======== Data provided

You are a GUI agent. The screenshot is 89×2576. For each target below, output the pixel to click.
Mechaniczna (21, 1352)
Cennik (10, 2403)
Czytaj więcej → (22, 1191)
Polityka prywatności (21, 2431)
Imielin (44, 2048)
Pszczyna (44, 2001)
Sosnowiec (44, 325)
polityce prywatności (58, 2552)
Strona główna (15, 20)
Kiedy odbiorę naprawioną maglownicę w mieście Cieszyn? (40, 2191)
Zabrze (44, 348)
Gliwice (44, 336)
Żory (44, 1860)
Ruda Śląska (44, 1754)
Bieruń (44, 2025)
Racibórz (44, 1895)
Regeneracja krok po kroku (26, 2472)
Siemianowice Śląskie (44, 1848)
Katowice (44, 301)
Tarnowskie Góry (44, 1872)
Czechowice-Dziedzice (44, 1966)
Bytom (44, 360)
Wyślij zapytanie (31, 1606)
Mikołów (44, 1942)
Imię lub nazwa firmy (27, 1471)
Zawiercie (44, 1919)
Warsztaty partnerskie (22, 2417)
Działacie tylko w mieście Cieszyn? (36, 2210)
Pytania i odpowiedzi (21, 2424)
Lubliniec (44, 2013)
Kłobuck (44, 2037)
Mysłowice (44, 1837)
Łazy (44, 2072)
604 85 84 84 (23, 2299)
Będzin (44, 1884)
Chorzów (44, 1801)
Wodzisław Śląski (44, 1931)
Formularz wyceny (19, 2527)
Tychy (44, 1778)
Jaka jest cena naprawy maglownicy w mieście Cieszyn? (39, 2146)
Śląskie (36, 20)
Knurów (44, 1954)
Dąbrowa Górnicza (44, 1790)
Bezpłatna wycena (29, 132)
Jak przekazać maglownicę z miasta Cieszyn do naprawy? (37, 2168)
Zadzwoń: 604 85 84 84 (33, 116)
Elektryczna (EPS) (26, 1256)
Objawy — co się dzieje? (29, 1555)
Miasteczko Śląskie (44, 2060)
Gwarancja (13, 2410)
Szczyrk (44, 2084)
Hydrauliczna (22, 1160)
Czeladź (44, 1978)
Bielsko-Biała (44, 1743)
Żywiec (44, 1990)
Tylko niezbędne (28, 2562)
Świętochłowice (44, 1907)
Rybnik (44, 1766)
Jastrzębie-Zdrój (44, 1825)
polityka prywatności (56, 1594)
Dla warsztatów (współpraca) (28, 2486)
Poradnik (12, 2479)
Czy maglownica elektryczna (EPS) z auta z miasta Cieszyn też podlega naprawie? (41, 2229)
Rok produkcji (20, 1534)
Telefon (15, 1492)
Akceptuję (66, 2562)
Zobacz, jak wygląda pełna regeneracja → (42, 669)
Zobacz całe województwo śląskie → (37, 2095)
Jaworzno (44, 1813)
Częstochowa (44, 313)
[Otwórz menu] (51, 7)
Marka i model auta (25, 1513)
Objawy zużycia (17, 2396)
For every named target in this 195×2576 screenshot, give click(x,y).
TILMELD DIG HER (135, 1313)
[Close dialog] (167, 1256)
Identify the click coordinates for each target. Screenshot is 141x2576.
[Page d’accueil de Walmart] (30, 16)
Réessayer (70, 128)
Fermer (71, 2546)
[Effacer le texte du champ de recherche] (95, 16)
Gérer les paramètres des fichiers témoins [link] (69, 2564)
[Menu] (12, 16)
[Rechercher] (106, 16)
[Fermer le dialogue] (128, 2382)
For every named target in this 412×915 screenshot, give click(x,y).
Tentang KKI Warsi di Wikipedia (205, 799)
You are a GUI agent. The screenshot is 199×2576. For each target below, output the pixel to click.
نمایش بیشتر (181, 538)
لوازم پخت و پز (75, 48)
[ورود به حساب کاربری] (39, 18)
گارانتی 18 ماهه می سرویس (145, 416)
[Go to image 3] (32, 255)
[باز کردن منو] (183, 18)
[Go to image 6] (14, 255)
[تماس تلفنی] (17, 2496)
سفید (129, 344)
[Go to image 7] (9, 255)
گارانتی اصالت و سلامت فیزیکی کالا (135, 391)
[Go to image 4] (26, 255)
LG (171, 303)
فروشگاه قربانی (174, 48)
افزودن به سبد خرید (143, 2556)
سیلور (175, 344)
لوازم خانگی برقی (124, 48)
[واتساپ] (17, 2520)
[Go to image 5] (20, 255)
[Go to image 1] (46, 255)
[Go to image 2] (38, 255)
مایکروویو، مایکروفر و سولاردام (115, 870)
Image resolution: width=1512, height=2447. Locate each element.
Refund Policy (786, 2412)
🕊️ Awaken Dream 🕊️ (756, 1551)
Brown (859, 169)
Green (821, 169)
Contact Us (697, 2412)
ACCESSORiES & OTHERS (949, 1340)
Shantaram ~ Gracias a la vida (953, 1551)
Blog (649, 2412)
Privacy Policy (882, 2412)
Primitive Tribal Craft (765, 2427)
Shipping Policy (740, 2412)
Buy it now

================

→ Problem
Show all lines from the data that contain "maglownicę".

→ Answer to this exercise
Kiedy odbiorę naprawioną maglownicę w mieście Cieszyn? (40, 2191)
Jak przekazać maglownicę z miasta Cieszyn do naprawy? (37, 2168)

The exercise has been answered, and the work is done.